_WORKING DATA_:

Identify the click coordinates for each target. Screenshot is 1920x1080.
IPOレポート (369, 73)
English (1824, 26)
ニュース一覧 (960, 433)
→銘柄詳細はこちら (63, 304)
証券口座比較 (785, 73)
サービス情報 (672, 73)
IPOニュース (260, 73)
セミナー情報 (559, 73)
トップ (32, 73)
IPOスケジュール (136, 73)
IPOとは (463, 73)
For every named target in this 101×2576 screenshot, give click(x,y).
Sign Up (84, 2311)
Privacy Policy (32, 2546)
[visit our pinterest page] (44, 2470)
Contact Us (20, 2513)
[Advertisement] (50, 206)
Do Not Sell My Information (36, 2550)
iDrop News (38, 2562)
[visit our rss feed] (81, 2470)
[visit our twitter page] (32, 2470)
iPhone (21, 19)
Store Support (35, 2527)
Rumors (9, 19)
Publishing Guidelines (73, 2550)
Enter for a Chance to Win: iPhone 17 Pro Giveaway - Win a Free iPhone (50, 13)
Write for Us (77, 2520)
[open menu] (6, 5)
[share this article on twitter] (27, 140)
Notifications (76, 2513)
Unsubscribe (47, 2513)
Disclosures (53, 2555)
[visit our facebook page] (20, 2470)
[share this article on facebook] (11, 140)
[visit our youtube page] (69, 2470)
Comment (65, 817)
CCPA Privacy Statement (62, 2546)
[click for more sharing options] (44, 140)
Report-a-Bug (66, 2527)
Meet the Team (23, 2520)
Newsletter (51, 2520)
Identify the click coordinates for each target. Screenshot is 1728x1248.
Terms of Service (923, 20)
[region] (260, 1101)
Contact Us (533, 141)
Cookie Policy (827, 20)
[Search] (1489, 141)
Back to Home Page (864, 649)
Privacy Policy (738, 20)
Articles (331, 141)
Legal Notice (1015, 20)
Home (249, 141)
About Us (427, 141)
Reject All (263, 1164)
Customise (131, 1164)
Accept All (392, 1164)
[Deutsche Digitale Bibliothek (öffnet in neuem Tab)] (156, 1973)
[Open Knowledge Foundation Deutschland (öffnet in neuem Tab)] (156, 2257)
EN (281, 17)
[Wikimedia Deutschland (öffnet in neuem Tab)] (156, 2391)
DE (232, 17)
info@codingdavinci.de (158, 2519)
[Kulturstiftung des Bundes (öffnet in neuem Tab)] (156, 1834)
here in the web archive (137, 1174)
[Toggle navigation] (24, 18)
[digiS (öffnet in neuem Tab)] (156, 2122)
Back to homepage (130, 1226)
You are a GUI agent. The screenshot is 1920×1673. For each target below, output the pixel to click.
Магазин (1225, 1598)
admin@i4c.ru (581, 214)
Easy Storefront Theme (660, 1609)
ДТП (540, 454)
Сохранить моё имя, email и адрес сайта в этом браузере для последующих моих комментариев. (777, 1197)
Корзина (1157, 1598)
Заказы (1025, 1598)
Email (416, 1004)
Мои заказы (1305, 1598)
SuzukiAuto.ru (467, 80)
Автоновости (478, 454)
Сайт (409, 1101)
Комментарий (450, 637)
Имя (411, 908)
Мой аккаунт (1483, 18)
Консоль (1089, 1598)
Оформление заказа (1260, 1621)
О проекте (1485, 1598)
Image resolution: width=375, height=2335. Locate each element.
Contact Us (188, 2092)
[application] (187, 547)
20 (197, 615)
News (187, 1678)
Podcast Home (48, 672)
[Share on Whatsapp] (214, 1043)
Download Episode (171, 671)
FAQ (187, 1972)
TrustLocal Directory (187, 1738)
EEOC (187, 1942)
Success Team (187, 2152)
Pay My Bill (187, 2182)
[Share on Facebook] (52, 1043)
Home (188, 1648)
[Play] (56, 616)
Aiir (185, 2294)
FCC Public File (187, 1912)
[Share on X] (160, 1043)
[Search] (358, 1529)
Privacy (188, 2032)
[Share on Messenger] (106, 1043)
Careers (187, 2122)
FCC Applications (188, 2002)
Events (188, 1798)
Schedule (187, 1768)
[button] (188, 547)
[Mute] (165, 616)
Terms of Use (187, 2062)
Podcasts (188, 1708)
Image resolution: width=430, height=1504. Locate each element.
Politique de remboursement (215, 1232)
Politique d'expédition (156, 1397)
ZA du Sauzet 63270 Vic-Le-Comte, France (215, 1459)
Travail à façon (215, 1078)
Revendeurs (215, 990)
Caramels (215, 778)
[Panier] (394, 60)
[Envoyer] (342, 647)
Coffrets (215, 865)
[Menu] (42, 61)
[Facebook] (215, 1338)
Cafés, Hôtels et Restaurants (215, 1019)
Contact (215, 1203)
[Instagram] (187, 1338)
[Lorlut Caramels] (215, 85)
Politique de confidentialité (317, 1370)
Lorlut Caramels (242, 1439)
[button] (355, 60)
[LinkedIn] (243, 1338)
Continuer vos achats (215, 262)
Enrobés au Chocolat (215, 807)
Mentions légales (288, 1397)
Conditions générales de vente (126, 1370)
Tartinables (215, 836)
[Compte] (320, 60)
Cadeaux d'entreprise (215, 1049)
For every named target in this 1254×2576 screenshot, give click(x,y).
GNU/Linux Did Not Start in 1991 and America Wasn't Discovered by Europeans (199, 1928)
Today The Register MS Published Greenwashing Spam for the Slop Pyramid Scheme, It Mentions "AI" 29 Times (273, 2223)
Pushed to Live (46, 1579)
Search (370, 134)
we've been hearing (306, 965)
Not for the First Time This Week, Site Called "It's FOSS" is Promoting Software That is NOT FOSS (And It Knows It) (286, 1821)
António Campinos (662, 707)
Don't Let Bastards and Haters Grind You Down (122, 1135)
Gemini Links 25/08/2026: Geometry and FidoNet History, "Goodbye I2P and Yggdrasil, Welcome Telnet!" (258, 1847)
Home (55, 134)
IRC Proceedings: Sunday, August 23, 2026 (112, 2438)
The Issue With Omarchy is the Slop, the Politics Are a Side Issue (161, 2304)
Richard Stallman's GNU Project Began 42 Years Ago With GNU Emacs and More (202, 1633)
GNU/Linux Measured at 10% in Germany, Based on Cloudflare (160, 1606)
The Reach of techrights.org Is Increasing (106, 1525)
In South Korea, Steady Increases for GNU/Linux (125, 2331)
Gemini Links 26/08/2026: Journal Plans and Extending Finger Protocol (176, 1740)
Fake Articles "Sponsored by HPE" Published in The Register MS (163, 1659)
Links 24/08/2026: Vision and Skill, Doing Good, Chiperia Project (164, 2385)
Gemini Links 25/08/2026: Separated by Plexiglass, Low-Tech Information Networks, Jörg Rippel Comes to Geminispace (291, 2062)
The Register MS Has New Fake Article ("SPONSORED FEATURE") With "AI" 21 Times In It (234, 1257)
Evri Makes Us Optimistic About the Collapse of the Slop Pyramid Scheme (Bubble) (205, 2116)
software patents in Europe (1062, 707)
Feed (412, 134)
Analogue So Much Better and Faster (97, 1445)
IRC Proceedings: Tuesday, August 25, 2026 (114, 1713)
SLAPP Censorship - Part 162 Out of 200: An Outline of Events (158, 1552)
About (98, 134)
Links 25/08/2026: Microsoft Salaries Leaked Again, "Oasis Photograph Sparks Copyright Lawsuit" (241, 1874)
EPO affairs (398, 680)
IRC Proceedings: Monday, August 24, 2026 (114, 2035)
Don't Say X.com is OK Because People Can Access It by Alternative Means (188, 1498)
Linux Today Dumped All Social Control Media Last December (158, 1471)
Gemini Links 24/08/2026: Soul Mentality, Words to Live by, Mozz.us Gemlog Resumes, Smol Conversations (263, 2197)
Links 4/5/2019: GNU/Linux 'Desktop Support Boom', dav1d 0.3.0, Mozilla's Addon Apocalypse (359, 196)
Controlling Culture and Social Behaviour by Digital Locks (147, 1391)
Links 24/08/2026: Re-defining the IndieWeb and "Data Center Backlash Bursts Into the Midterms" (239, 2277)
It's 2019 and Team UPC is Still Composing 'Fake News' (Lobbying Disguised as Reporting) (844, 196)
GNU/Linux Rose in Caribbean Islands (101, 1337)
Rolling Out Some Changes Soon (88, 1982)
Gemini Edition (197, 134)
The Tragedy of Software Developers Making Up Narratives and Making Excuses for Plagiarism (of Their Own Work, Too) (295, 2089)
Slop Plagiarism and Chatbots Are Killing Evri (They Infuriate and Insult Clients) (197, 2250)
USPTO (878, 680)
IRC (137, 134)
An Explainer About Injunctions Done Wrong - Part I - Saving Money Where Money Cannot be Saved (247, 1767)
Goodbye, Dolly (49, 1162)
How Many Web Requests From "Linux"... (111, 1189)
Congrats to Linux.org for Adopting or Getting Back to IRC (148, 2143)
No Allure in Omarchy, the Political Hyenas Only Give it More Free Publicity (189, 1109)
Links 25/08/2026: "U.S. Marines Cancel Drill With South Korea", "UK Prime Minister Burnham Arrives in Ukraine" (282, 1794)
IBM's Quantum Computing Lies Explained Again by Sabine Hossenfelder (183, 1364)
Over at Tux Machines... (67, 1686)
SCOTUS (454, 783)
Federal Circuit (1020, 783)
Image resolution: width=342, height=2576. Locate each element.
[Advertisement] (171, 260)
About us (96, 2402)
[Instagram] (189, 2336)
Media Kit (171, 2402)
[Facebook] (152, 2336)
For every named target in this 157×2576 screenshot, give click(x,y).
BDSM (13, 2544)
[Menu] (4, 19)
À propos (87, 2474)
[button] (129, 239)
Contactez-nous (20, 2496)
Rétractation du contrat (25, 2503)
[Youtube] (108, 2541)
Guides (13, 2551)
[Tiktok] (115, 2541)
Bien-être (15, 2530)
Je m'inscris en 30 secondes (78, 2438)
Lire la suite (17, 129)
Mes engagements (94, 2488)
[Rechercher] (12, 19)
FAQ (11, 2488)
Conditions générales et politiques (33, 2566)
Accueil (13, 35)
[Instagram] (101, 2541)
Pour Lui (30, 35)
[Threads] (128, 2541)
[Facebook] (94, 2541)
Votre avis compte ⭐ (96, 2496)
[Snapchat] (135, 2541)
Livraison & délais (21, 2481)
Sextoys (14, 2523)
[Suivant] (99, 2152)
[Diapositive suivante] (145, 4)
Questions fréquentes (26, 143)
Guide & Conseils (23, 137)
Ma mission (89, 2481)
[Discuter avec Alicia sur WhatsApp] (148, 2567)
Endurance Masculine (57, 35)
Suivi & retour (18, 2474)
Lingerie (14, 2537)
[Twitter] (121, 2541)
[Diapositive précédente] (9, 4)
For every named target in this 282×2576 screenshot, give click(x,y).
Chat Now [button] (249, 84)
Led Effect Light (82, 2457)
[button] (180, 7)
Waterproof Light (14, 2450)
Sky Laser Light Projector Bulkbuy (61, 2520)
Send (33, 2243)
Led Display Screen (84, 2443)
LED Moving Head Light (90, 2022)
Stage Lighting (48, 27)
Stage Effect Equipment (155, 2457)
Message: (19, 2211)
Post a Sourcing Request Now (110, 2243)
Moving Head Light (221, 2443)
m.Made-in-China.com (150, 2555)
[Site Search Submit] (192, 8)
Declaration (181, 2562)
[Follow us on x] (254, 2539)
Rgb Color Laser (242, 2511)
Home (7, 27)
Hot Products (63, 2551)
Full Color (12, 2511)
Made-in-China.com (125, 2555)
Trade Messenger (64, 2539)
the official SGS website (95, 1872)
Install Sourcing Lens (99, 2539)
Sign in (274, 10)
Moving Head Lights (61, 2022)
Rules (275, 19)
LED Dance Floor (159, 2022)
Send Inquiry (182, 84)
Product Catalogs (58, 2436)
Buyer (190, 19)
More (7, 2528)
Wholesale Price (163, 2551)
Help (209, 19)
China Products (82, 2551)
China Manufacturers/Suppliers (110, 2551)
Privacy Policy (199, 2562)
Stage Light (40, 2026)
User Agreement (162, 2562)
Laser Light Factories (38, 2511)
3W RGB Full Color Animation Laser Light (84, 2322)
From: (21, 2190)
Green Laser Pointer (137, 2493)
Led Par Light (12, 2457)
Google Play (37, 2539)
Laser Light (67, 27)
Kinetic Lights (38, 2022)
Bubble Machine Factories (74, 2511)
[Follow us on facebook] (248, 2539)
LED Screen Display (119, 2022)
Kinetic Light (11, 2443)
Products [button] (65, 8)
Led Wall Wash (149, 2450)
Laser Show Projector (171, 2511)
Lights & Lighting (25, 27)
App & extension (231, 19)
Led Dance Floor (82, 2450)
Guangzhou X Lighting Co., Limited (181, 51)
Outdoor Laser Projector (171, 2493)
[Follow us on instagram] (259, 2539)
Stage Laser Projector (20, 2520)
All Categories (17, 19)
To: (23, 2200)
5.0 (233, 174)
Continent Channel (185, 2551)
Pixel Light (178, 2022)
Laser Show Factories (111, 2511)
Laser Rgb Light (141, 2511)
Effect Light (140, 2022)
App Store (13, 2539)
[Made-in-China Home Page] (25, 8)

_WHAT YOU HAVE TO DO_:
From the entries above, restate word for word the lines from the line containing "[Site Search Submit] (192, 8)" to the line containing "From: (21, 2190)", both ends included, and nothing more.

_COMPLETED EXERCISE_:
[Site Search Submit] (192, 8)
Declaration (181, 2562)
[Follow us on x] (254, 2539)
Rgb Color Laser (242, 2511)
Home (7, 27)
Hot Products (63, 2551)
Full Color (12, 2511)
Made-in-China.com (125, 2555)
Trade Messenger (64, 2539)
the official SGS website (95, 1872)
Install Sourcing Lens (99, 2539)
Sign in (274, 10)
Moving Head Lights (61, 2022)
Rules (275, 19)
LED Dance Floor (159, 2022)
Send Inquiry (182, 84)
Product Catalogs (58, 2436)
Buyer (190, 19)
More (7, 2528)
Wholesale Price (163, 2551)
Help (209, 19)
China Products (82, 2551)
China Manufacturers/Suppliers (110, 2551)
Privacy Policy (199, 2562)
Stage Light (40, 2026)
User Agreement (162, 2562)
Laser Light Factories (38, 2511)
3W RGB Full Color Animation Laser Light (84, 2322)
From: (21, 2190)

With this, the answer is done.